Selected excerpt:
--- --- ---

Colorado Senate takes up $46.8 billion budget
The battle over Colorado’s proposed $46.8 billion spending plan for next year shifted to the state Senate, which must decide whether to acquiesce to changes made by the House.
The senators could also decide to adopt their own changes, which would force the two bodies to reconcile their differences.
The state constitution requires a balanced budget, although that rarely stays balanced for long, and this year, lawmakers must plug a deficit of more than $1 billion. The proposed budget is actually bigger than the current year’s spending plan, driven by Medicaid costs.
In the Senate, the budget is sponsored by Joint Budget Committee members Sens. Jeff Bridges, D‑Greenwood Village, Barbara Kirkmeyer, R‑Brighton, and Judy Amabile, D‑Boulder.

--- --- ---

Excerpted records:
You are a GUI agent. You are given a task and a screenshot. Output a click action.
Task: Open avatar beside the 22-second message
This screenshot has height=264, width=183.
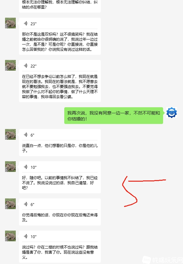10,65
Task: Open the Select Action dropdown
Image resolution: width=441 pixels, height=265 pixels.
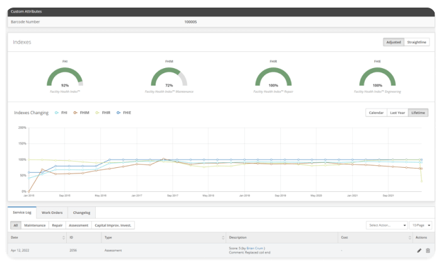Action: (x=386, y=225)
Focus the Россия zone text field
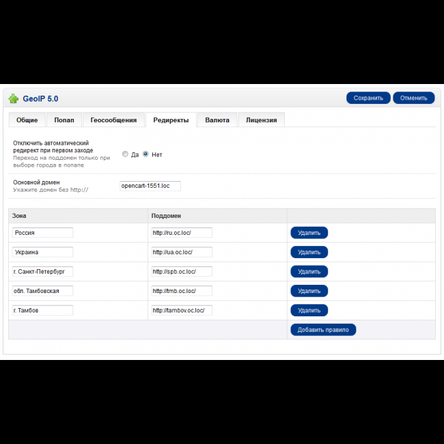 (x=42, y=233)
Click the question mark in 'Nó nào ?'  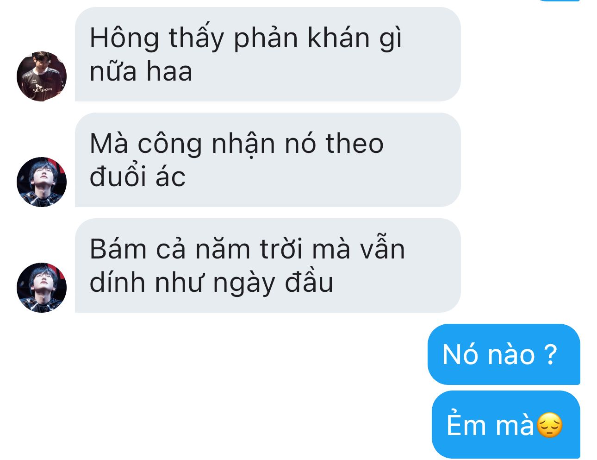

--- --- ---

Brief A:
Answer these from the article on Colorado's budget:
(i) How large is the proposed spending plan?
(ii) What does the state constitution require of the budget?
(iii) What drives the proposed budget to be bigger than the current year's spending plan?
Brief B: Continue the article on Colorado's budget after its final sentence.
The data are separate material, unrelated to the article on Colorado's budget.

Answer area A:
(i) $46.8 billion
(ii) A balanced budget
(iii) Medicaid costs

Answer area B:
Senators will consider several House‑passed amendments, including one that removes Colorado Parks and Wildlife’s ability to use about $260,000 in general fund dollars to acquire additional wolves for the state’s reintroduction program. Another House amendment restores nearly $240,000 in cash funds and three full‑time employees to the Treasurer’s Office for the Unclaimed Property Trust Fund.
There is little room for major changes, as the Joint Budget Committee worked to close a $1 billion-plus budget hole in drafting the plan.
Democrats have attributed the shortfall to the federal budget passed pushed by the Trump administration, while Republicans argue that state Democrats created the state’s fiscal woes by overspending, expanding government and refusing to make the necessary cuts while knowing a huge deficit was looming.
Driving the fiscal crisis is spending in the state Medicaid program, which provides health coverage to low-income women and children. The program is beset by allegations of fraud and abuse, in addition to expansion programs approved by legislators that are costing the state significantly more than the original estimates.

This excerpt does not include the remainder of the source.